JavaScript版Referer Hound

 作った。このところ日記の更新が少なかったのは、これにかまけていたせいだ。

 Referer Houndの原理については、すでにさんざん解説したので繰り返さない。外部ドメインのサーバと通信する手法も、Google AdSenseでおなじみである。

 ただし、iframe要素ではなく、内容自体を挿入するのは珍しい。

 これはReferer Houndの設計・実装上の重要なポイントではないし、手間もかかっていない(1日で動くようになり、3日で完成した)が、応用がきくので、興味のある向きも多いかと思う。解説しよう。

 基本は、こちらに書いてあるとおりだ。JavaScript中で、document.writeやDOMでscript要素を書き込むと、それが実行される。そのscript要素のsrc属性は、外部ドメインでもいい。そしてもちろん、src属性のなかに、クエリ文字列を入れることができる。

 HTMLの中に静的に書き込んであるJavaScriptを、Aとする。Aが実行されたときに動的に読み込まれ実行されるJavaScriptを、Bとする。もちろんBはさらに別のJavaScriptを動的に読み込んで実行できるわけだが、Referer Houndはそこまではしていないので、AとBだけで話を進めよう。
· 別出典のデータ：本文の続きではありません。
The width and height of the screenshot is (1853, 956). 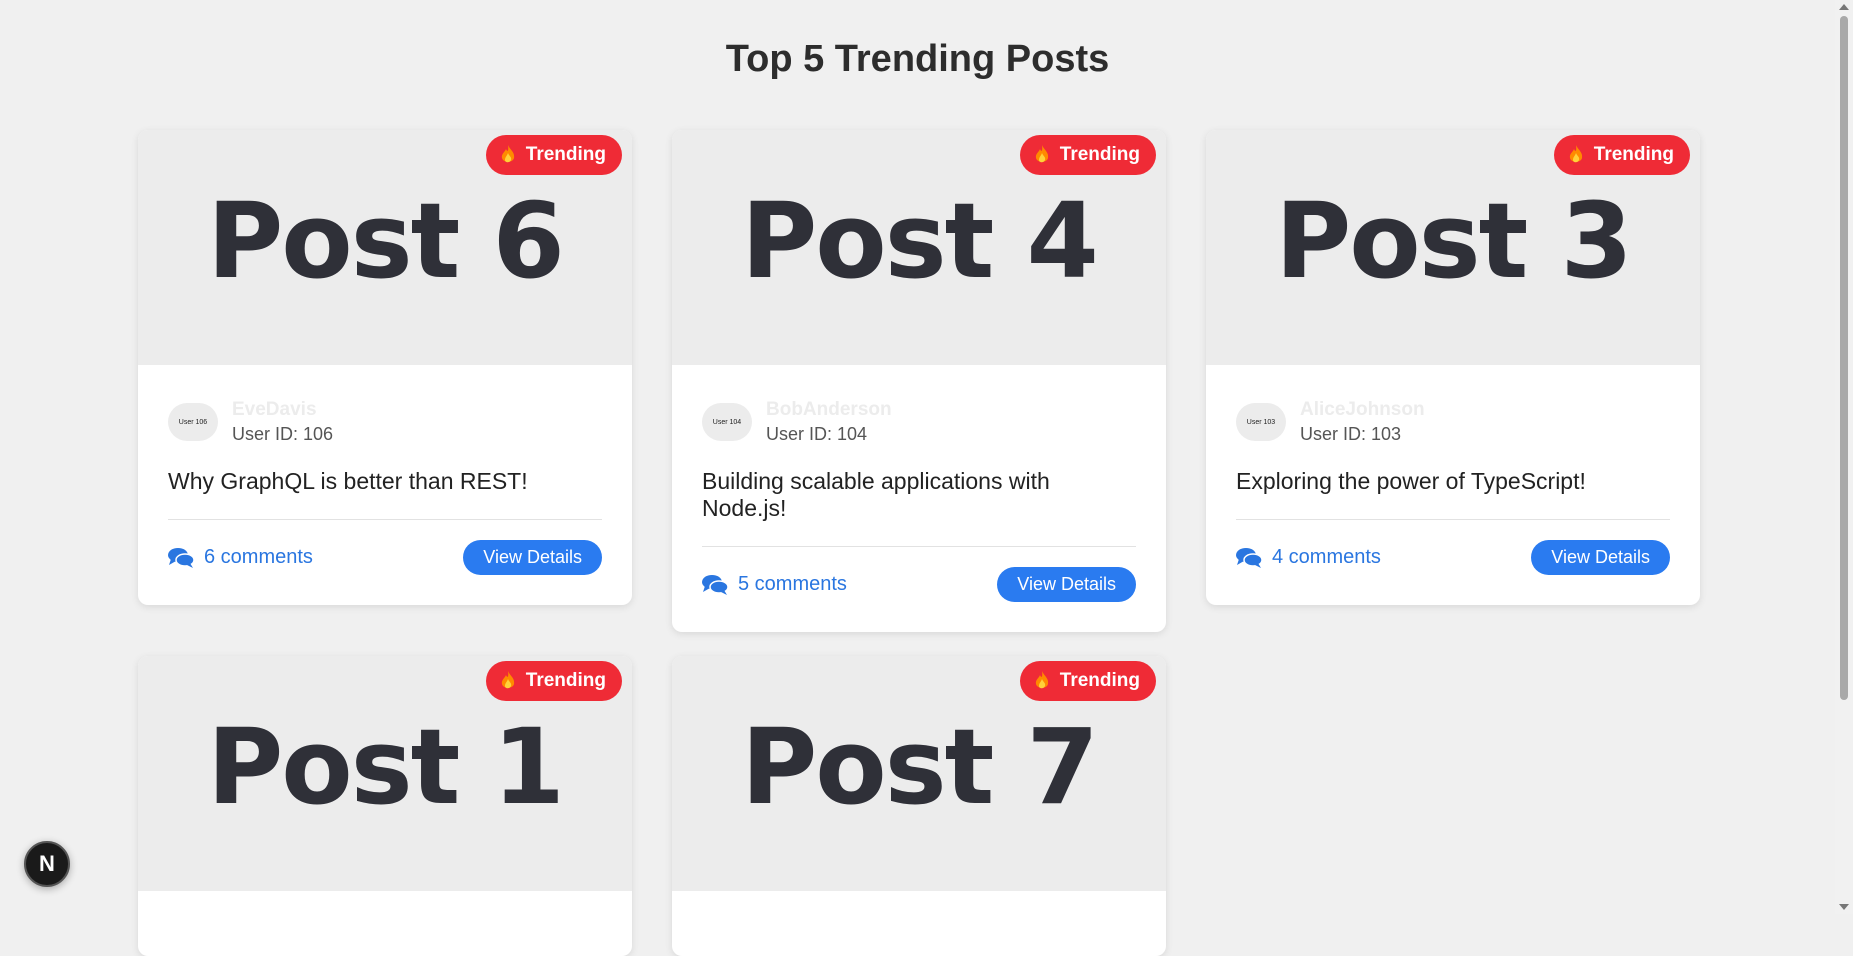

 BはJavaScriptだが、サーバで動的に生成される。Referer Houndでは、XMLをXSLTにかけてJavaScriptに変換している。このJavaScriptを実行すると元のXMLが生成されるというわけだ。こう書くとまるで魔法だが、たいしたことはない。参考までに、Referer Houndで使われているXSLTを載せておく。これはスキーマにかかわらず使えるはずである。

<?xml version="1.0" encoding="UTF-8"?>
<xsl:stylesheet version="1.0" xmlns:xsl="http://www.w3.org/1999/XSL/Transform">
	<xsl:output method="text" version="1.0" encoding="UTF-8"/>
	<xsl:template match="/">
{
	var domDocument = Sarissa.getDomDocument();

	function dctn(text) {
		return domDocument.createTextNode(text);
	};
	function dce(en) {
		return domDocument.createElement(en);
	};
	var ce = dce('root');
	var e;
		<xsl:apply-templates/>
	sendRPCDone(ce.firstChild);
}
	</xsl:template>
	<xsl:template match="text()">
	ce.appendChild(dctn("<xsl:value-of select="."/>"));
	</xsl:template>
	<xsl:template match="@*">
	ce.setAttribute("<xsl:value-of select="name()"/>", "<xsl:value-of select="."/>");
	</xsl:template>
	<xsl:template match="*">
	e = dce("<xsl:value-of select="name()"/>");
	ce.appendChild(e);
	ce = e;
		<xsl:apply-templates select="@*"/>
		<xsl:apply-templates/>
	ce = ce.parentNode;
	</xsl:template>
</xsl:stylesheet>

 なおSarissaとは、JavaScriptのDOM実装である。AはBを読み込む前にSarissaを読み込んでいる。また、このXSLTに食わせる前に、要素内容と属性内容に含まれるダブルクォーテーションとバックスラッシュをエスケープ処理しなければならない。

 Aはキャッシュが利くので、動的に生成されない部分はできるだけAに詰め込みたい。だからBは実行後、生成されたXMLを引数にして、Aで定義された関数を呼び出す。上のXSLTでは、sendRPCDoneがそれである。この関数が、渡されたXMLをHTMLに変換して書き込む。

 以上が、原理のすべてである。

 この手法にこれといった名前はまだないようなので、私がつける。「Cross Domain Ajax」、略して「XDA」だ。

 なお、JavaScriptの常として、原理の単純さからは想像もつかないような地獄めぐりをさせられる。プロジェクトの要にAjaxやXDAを置くのは大博打だ、と忠告しておく。

Posted by hajime at 2005年08月06日 08:28
Comments

こんにちは、RefererHoundを使わせてもらってるものです。
バグかどうかわからないのですが、
RefererHoundでうまくいっていない所があったのでここに書かさせてもらいます。
(RefererHoundのページに報告フォームが見当たらなかったので)

どうも、RefererHoundを設置しているページが、
%などが含まれたURLEncodeされているURLであった場合、
Refererのリストが表示されていない気がするのです。

Posted by: Yuanying at 2005年08月09日 17:24

通知ありがとうございます。
そのとおりでした。現在では修正されていると思います。